[READING TEXT — start]

Despite what she encountered and observed, DeSadier said she was committed “to bringing this agency and its default culture into compliance.”
“Although I expected to encounter some resistance, what was surprising to me was the depths of unethical behavior command and mid-level staff would engage in to preserve the status quo,” she wrote.
DeSadier, who has 35 years of experience in corrections and has been certified as an American Correctional Association auditor, said she was even more surprised by the Riverside Regional Jail Authority’s response to that behavior.
“I have been totally transparent with reporting to the Board my findings, observations, results of system checks and evaluations of staff performance, irrespective of how atrocious those conditions have been,” she wrote.
But in response, DeSadier said in her letter that she was “subjected to false complaints, accusations, several inquisitions into my management practices and admonishment by the Board’s chairman, who while representing the Board, stated to me, ‘The Board has concerns and questions about your leadership ability, accountability, integrity and some of the answers that were given, there’s concerns as to whether they’re true or not.’”
DeSadier wrote that she expected the board to take seriously any complaints it received and investigate them accordingly.
But DeSadier said what she didn’t anticipate was the board’s decision to hire an outside law firm to investigate “whether or not I had created a hostile work environment, retaliated against my subordinates, interfered with [the Family and Medical Leave Act] and violated the fair labor standards act.”
“Even though the investigation revealed I had not [made any violations], I have been subsequently questioned three times by the Board and required to submit a written response as well,” DeSadier wrote.
DeSadier crafted a 108-page written response, with supporting documentation, to the law firm’s report that investigated the internal complaints against her, and in it she outlined various conditions she found in the jail.
They included instances of staff misconduct, refusal by command staff to provide basic needs to inmates, violations of the federal Prison Rape Elimination Act, “deliberate misrepresentation by staff of my conduct,” and unethical behavior by the command staff, DeSadier wrote.

[READING TEXT — finish]
[DATA PROVIDED — start]

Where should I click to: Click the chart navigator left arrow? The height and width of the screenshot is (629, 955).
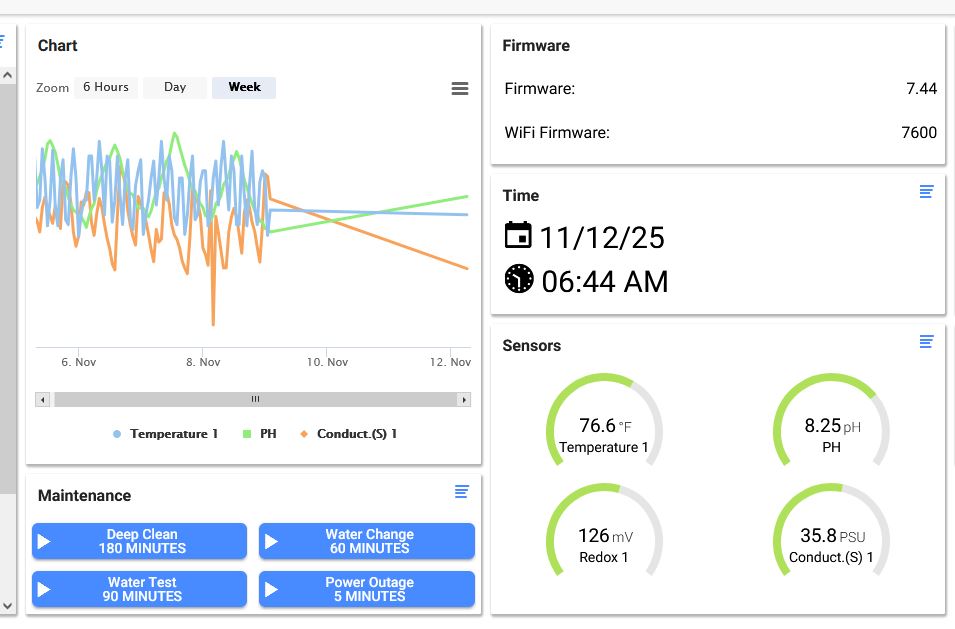(42, 399)
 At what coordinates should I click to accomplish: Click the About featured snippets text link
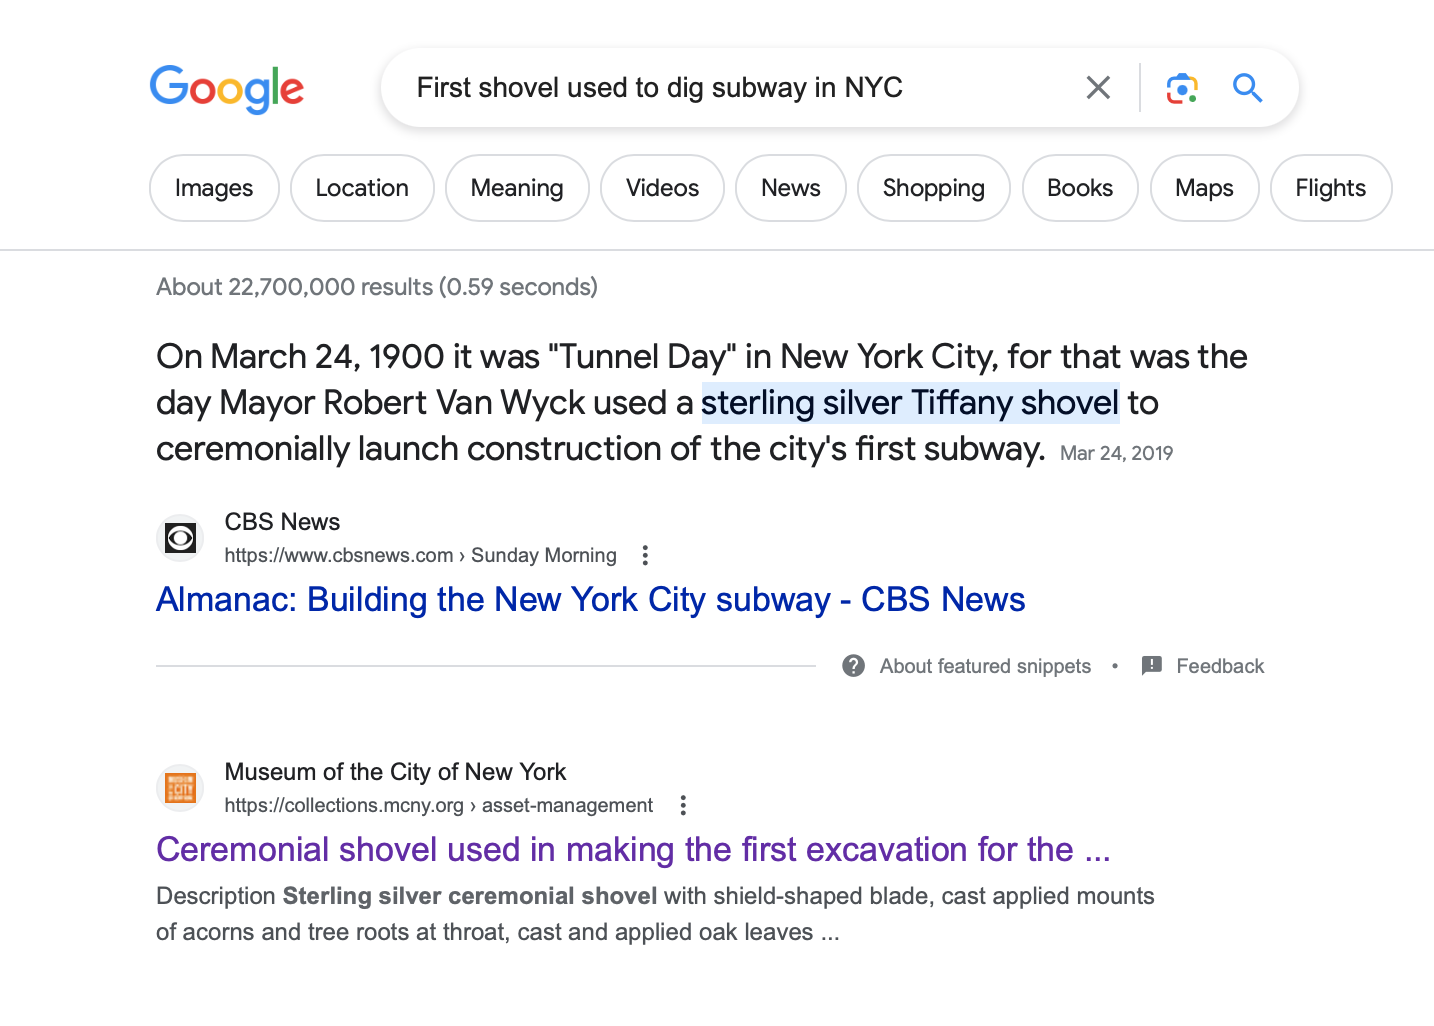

[DATA PROVIDED — finish]

> EXERCISES:
**1.** In the article about the Riverside Regional Jail Authority, how many years of experience in corrections does DeSadier have?
**2.** Please pick up the Riverside Regional Jail Authority article after its last sentence and continue it.

> SET OF ANSWERS:
**1.** 35 years

**2.**
All those findings were submitted to the board, she said.
“The Board has spent five months and tens of thousands of dollars addressing the allegations by employees, only for it to be confirmed they have no basis,” DeSadier said in her letter. “Yet when I provide serious concerns regarding the state of the jail and the conduct of those responsible for its condition, I am not afforded an acknowledgement that the Board has received the information.”
Further, DeSadier said the board’s attorney told her that “The Board’s perspective is we’re hearing from people we respect and [have] been here a long time and the only thing that’s different in their career is the new superintendent.”
“The Board’s position has been made clear by this statement and its refusal to respond or even acknowledge my report after four weeks since its submission,” DeSadier wrote.
Maj. Michael Moore, whom DeSadier hired to join Riverside’s command staff, and who served as her assistant when the two were employed with the Orleans Parish Sheriff’s Office in Louisiana, made similar comments about his experience at Riverside in his resignation letter.
“What makes the experience at RRJ unique, is that those without the knowledge are unwilling and have no desire to learn or obtain information necessary for the fulfillment of the RRJ mission,” Moore wrote. “In summary, I have found that the RRJ command and support staff lacked basic knowledge needed to perform their essential functions.”